§ **EXERCICES À RÉALISER**:
**A.** Recopiez le passage de l'extrait qui commence par « A la lecture » et se poursuit jusqu'à « vaut le détour. », en substituant « 29 octobre » à « 30 octobre ».
**B.** D'après l'extrait, quel député européen a révélé l'affaire ?

§ **EXTRAIT DU TEXTE**:
###
A la lecture
de la presse cette semaine, il y a trois informations qui m’ont attiré
l’attention. Elles sont en rapport avec la longue bataille épique engagée ces derniers jours sur mon mur Facebook contre
les délires paranoïaques islamophobes de certains esprits hantés. Dans cet
article, je me limiterai à la première. Elle concerne le déchainement donquichottien
d’un coq de basse-cour, cette volaille de mauvais augure nommée Eric Zemmour, un défenseur zélé de la France dont la République
française se passerait bien. L’affaire est révélée il y a quelques jours par
le député européen Jean-Luc Mélenchon. L’histoire remonte au 30 octobre. Elle
concerne ce xénophobe et islamophobe notoire, qui serait tenter par les
méthodes staliniennes aux dernières nouvelles. C’est un moment d’anthologie qui
vaut le détour.
Pendant que l’essayiste gémissait sur
le sort de la France dans les pages du quotidien italien Corriere della Sera, il
déclara sans vergogne que « Les musulmans ont leur code civil, c'est
le Coran. Ils vivent entre eux, dans les périphéries. Les Français ont été
obligés de s'en aller ». Oubliez l’ânerie de fond de cette
allégation, notez bien ce détail gravissime, avec quelle aisance Eric Zemmour
a déjà déchu dans sa tête dérangée, les citoyens de confession musulmane, de la
nationalité française : les « Français » sont partis des
banlieues à cause des « Musulmans », parce que les Musulmans des
banlieues ne sont pas Français ? En tout cas, le journaliste italien ahuri
par ce qu’il venait d’entendre lui posa alors la question saugrenue : « Mais,
que suggérez-vous de faire ? ‘Déporter’ cinq millions de musulmans français,
les mettre dans des avions pour les chasser ? ». Zemmour
l’interrompt : « Ou sur des
bateaux ! » (précision
attestée par le journaliste dans Libération du 18 dec.). Et c’est la boite de Pandore qui s’ouvre pour le passéiste du
best-seller Le Suicide français. D’habitude
quand on lui posait ce genre de questions, « mais que proposez-vous ?
###
§ **EXTRAIT DU CORPUS**:
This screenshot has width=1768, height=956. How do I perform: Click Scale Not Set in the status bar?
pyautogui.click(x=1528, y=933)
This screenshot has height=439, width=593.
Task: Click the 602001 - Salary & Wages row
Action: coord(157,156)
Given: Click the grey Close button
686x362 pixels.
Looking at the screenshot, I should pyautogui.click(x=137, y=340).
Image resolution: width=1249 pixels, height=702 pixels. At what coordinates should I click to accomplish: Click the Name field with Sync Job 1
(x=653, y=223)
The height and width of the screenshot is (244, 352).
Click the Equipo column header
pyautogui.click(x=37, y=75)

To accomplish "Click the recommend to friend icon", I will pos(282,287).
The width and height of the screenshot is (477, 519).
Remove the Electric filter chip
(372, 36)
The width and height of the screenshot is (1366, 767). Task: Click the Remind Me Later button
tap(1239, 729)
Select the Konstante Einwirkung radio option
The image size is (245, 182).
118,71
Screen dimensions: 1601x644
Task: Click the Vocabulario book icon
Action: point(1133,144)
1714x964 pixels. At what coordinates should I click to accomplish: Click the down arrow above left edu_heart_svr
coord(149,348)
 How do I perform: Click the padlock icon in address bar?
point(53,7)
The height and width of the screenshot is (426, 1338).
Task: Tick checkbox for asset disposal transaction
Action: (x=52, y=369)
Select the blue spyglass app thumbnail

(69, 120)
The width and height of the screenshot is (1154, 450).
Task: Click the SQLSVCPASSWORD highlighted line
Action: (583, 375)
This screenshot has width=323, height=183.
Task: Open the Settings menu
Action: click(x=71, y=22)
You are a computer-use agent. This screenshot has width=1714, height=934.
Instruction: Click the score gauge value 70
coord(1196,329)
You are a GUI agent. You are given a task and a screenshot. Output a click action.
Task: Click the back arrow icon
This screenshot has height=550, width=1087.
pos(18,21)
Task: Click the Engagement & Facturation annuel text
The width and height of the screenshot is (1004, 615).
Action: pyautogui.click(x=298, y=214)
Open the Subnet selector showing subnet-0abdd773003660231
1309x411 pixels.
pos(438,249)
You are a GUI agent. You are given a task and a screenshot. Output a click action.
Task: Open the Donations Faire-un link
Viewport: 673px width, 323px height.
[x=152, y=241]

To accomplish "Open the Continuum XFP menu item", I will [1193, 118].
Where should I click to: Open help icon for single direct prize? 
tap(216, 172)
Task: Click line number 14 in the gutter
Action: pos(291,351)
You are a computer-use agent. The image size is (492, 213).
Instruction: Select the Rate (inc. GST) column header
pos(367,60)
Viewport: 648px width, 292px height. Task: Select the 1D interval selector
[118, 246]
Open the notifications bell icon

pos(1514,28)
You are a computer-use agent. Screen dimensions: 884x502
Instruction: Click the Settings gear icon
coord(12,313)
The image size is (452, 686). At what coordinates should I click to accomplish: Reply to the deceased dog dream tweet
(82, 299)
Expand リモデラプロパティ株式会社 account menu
###
§ **RÉPONSES PAR EXERCICE**:
**A.**
A la lecture
de la presse cette semaine, il y a trois informations qui m’ont attiré
l’attention. Elles sont en rapport avec la longue bataille épique engagée ces derniers jours sur mon mur Facebook contre
les délires paranoïaques islamophobes de certains esprits hantés. Dans cet
article, je me limiterai à la première. Elle concerne le déchainement donquichottien
d’un coq de basse-cour, cette volaille de mauvais augure nommée Eric Zemmour, un défenseur zélé de la France dont la République
française se passerait bien. L’affaire est révélée il y a quelques jours par
le député européen Jean-Luc Mélenchon. L’histoire remonte au 29 octobre. Elle
concerne ce xénophobe et islamophobe notoire, qui serait tenter par les
méthodes staliniennes aux dernières nouvelles. C’est un moment d’anthologie qui
vaut le détour.

**B.** Jean-Luc Mélenchon.